I don't know why you told him to get home, I'd genuinely have told him to stay where the hell he was.

Crinkle77 · 27/12/2016 16:36

What a tosspot. Leave him with the kids and go out. He will love that with a hangover.

Naicehamshop · 27/12/2016 16:37

Tell him to get out op. This is beyond anything.

peanut2017 · 27/12/2016 16:38

Op that's a total defence mechanism to cover up what he's done! He needs to explain himself! It's not acceptable. Would you leave him there for a few hours and go out?

Keremy · 27/12/2016 16:38

Ohh I've so been here. He knows he's done wrong but its deflecting the blame on to you and making it all about you rather than facing up to what he's done.

Seriously how hard is it to text and let someone know where you are crashing

It was a deal breaker for me and it shows how little he gives a shit about you.
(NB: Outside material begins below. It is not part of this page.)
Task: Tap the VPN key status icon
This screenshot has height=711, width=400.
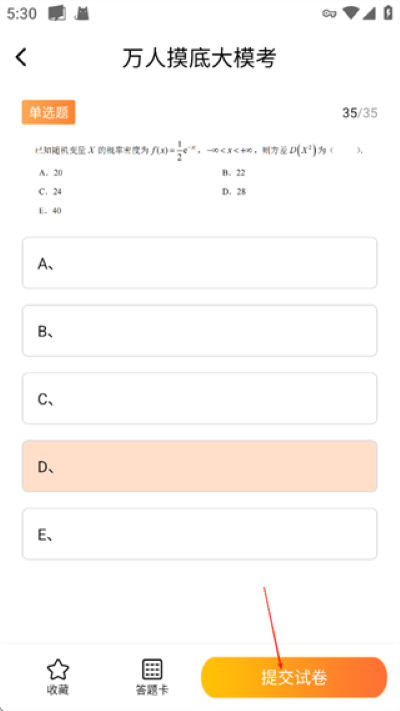Action: [x=329, y=14]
unicornpoopoop · 27/12/2016 16:41

Unfortunately i have no where to go right now. I have plans to see friends over the next couple of days though.

I would have loved to tell him to not come home but that's what he would have wanted - why should he get to hang out with his mates whilst I look after the kids

OP posts:
Bluntness100 · 27/12/2016 16:45

I meant permanently not come home. You can share custody. You can't honestly think it's better to have him there solely to have him share child care on site.

If you don't want to seperate fair enough, say that, lots of women put up with Shite for reasons specific to them, but saying it is only so he can take care of the kids is a bit odd and short sighted.

kittybiscuits · 27/12/2016 16:45

Because that's how it's going to be when you finally kick him to the kerb and also because it's just degrading to allow him to come back given how he's treating you.

Naicehamshop · 27/12/2016 16:49

Yes, I meant permanently get out as well!

Miserylovescompany2 · 27/12/2016 16:50

I'd be texting him " THE END OF.." and if/when he replies !? Text back "US" he's totally disrespected you. Then has a go??

Be locking the door with the key kept in the lock!

6demandingchildren · 27/12/2016 16:51

I would tell him as he isn't taking to you he can have the kids as you are of out for some adult company

Misstic · 27/12/2016 16:59

I sometimes read these threads and rarely ever comment. I also often sympathetic to the fact that the other person in these relationship may not be at fault. On this case, I find your husband's behaviour inexcusable. It simply isn't acceptable for a husband to leave his wife and kids, staying out all night and most of the next day, disgracing himself and his family. What's worse, he never called to inform you. This man has zero respect for you, is irresponsible and an utterly stupid, stupid man. Get rid of him. Only misery awaits you if you do not put your foot down pretty heavily on this one. Do not fear about making things worse. Standing up for yourself and your kids may feel scary in the very short term but stay the course, it will be for the best in the long run.

OnMountains · 27/12/2016 17:01

Don't do anything in haste OP (in regards of the situation with others saying to leave him, or to tell him to leave).

If it's what you want to do long-term, you will still want to do it tomorrow, or the next day.

He sounds like an absolute royal scumbag from what you've posted.